Counting only lines of the listing below that hold the word "agent", give the total and nothing else.

□ □ □ □ □

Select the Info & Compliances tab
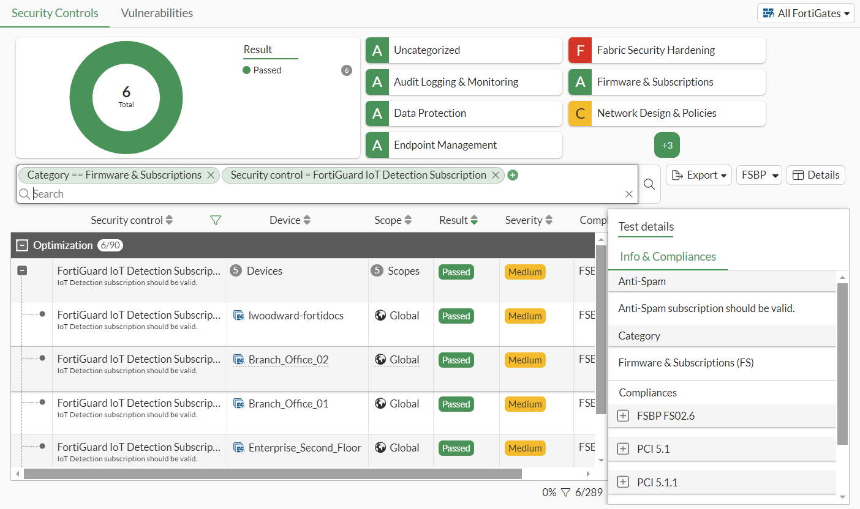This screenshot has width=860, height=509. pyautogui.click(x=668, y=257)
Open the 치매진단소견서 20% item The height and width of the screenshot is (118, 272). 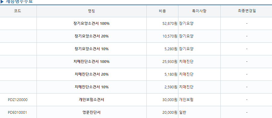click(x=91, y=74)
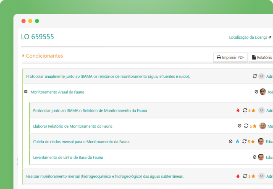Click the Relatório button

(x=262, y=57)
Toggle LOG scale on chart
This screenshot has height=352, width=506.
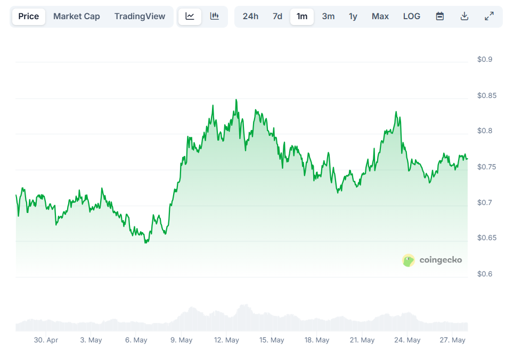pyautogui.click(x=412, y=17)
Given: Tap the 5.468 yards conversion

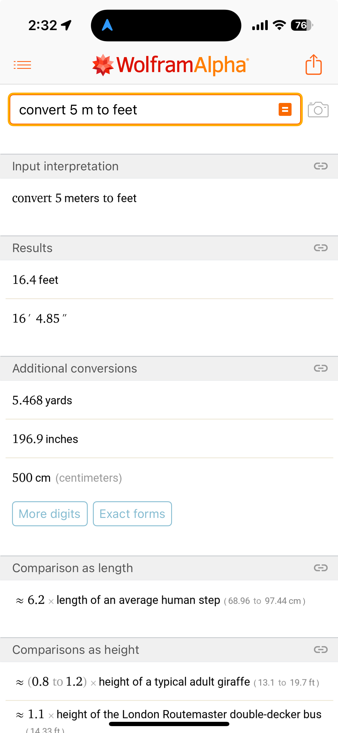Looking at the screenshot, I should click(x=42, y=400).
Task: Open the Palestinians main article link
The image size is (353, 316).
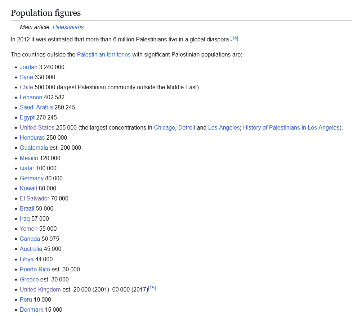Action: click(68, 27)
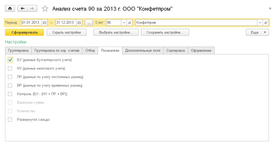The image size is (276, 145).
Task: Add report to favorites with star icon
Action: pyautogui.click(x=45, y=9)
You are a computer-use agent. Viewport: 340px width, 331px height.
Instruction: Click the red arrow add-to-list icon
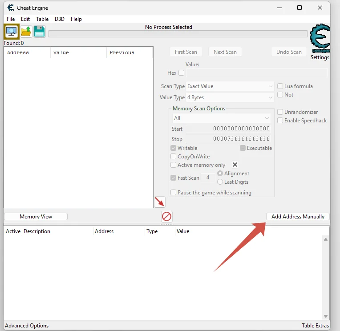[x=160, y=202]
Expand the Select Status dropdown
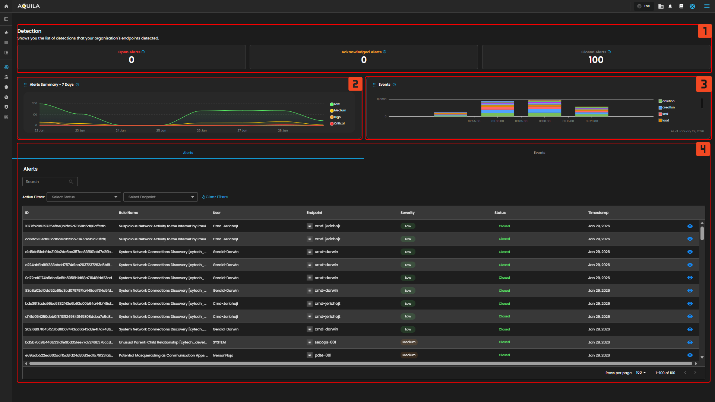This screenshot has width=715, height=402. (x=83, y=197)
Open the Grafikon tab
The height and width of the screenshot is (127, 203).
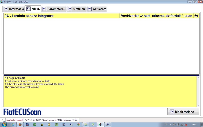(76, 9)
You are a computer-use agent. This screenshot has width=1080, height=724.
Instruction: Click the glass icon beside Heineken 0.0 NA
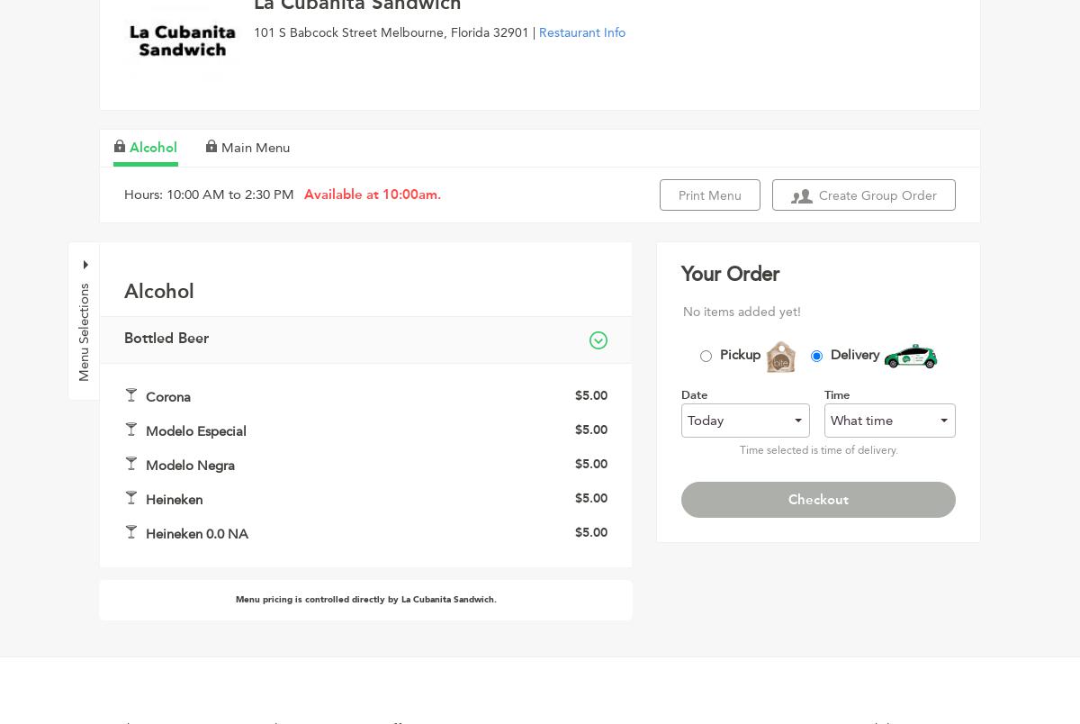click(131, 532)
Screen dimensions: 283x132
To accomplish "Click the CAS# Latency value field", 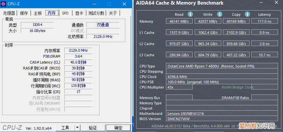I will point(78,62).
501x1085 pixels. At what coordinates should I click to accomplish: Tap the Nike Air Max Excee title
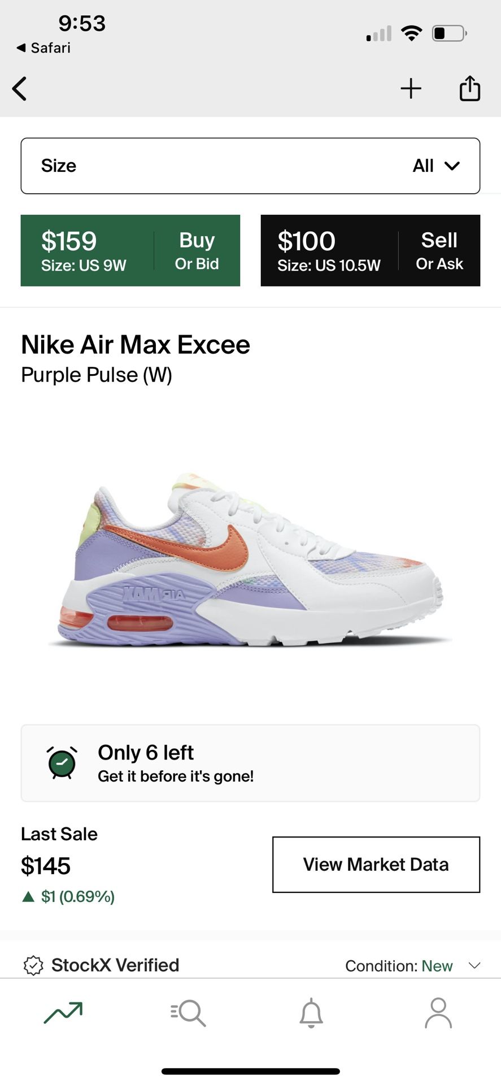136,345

□ □ □ □ □

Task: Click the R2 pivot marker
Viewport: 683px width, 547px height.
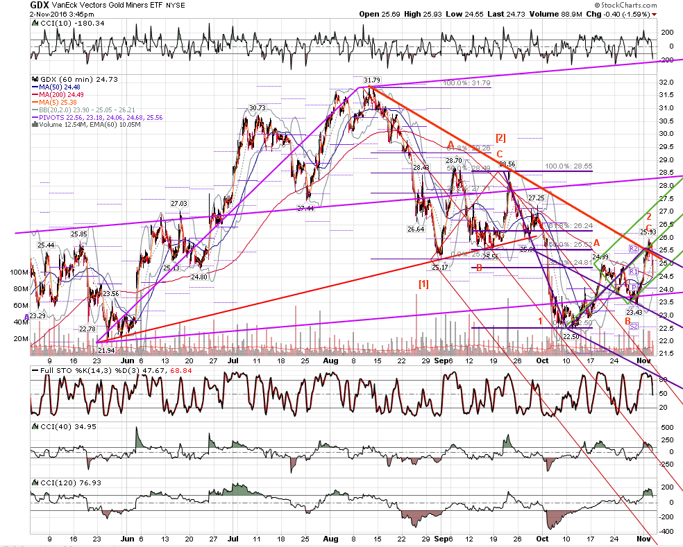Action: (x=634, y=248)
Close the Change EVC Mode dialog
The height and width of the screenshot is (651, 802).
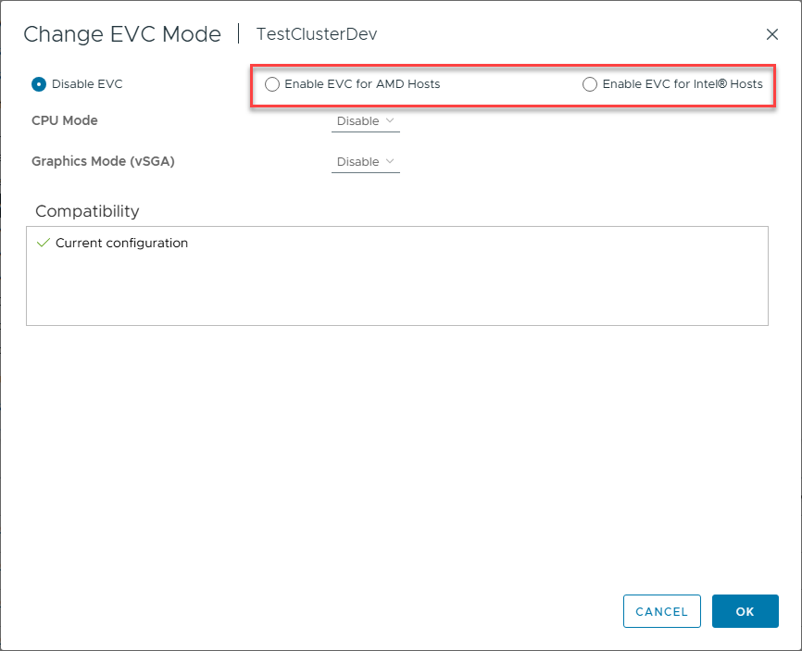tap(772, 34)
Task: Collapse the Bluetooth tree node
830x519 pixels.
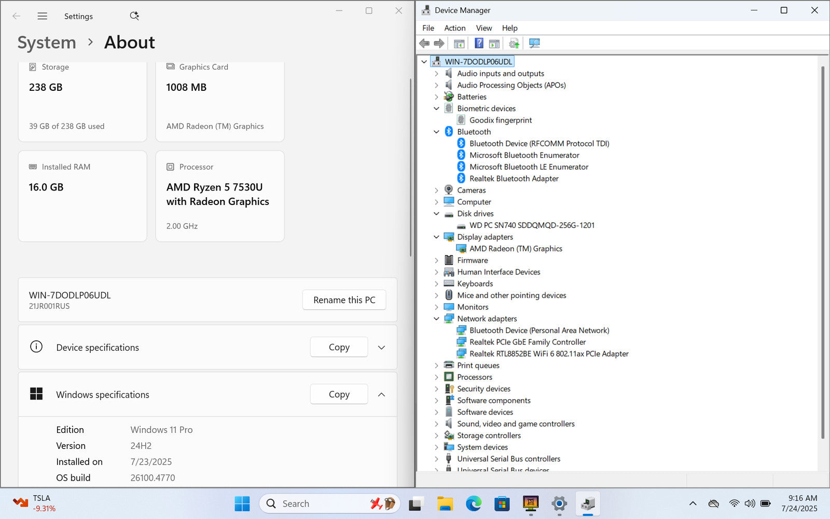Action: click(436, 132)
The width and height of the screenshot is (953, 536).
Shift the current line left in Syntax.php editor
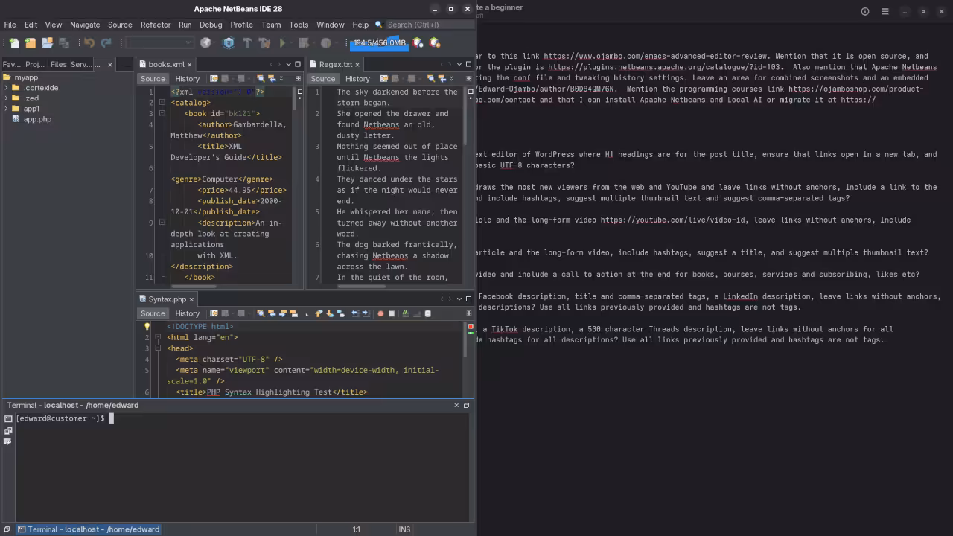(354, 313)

□ □ □ □ □

• _Answer below_: 2